-- Page extract --
Employees at Google and OpenAI support Anthropic’s Pentagon stand in open letter
Over 360 employees sign open letter as military threatens to invoke Defense Production Act.
Anthropic is locked in a high-stakes standoff with the U.S. Department of Defense, which is demanding unrestricted access to the company's Claude AI technology. The military has set a deadline for compliance, threatening to either label Anthropic a national security supply chain risk or invoke the Defense Production Act (DPA) to compel cooperation. In response, over 360 employees from rival AI giants Google and OpenAI have signed an open letter calling on their own leadership to publicly support Anthropic's ethical red lines against using AI for mass domestic surveillance and fully autonomous weaponry. The letter argues the Pentagon is attempting to divide the AI industry by pressuring companies individually.
Informal statements from OpenAI CEO Sam Altman and Google DeepMind's Jeff Dean suggest sympathy for Anthropic's position, with both criticizing mass surveillance. The conflict highlights a growing fracture between the AI industry's stated ethical principles and government demands for military and intelligence applications. While companies like Google and OpenAI already allow limited, unclassified military use of models like Gemini and ChatGPT, Anthropic's firm stance—and the employee-led solidarity movement—sets a precedent for collective resistance. The outcome could define whether AI companies can maintain independent ethical guardrails or will be compelled to become arms contractors.

-- Exercise requirements --
A - Write out the open letter article, starting with "Employees at Google" and going on through "pressuring companies individually.".
B - Answer these questions from the open letter article:
(i) How many employees signed the open letter?
(ii) Which two people made informal statements suggesting sympathy for Anthropic's position?
(iii) Which models are named as ones Google and OpenAI already allow for limited, unclassified military use?
C - State whether each statement agrees with the open letter article, and quote the words that decide it:
(i) The Department of Defense is demanding unrestricted access to Claude.
(ii) The employees who signed the letter work at Anthropic.
(iii) Google and OpenAI allow no military use of their models.

-- Data segment --

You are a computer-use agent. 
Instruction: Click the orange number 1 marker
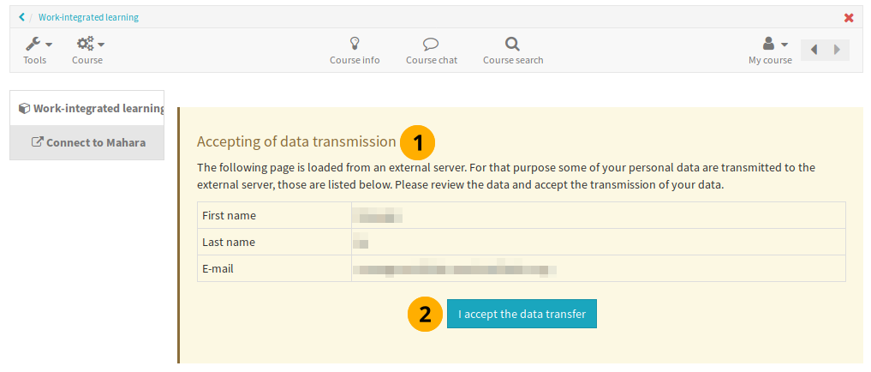coord(417,143)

-- Solved problems --
A -
Employees at Google and OpenAI support Anthropic’s Pentagon stand in open letter
Over 360 employees sign open letter as military threatens to invoke Defense Production Act.
Anthropic is locked in a high-stakes standoff with the U.S. Department of Defense, which is demanding unrestricted access to the company's Claude AI technology. The military has set a deadline for compliance, threatening to either label Anthropic a national security supply chain risk or invoke the Defense Production Act (DPA) to compel cooperation. In response, over 360 employees from rival AI giants Google and OpenAI have signed an open letter calling on their own leadership to publicly support Anthropic's ethical red lines against using AI for mass domestic surveillance and fully autonomous weaponry. The letter argues the Pentagon is attempting to divide the AI industry by pressuring companies individually.

B -
(i) Over 360.
(ii) OpenAI CEO Sam Altman and Google DeepMind's Jeff Dean.
(iii) Gemini and ChatGPT.

C -
(i) Yes: "which is demanding unrestricted access to the company's Claude AI technology"
(ii) No: "over 360 employees from rival AI giants Google and OpenAI have signed an open letter"
(iii) No: "companies like Google and OpenAI already allow limited, unclassified military use of models like Gemini and ChatGPT"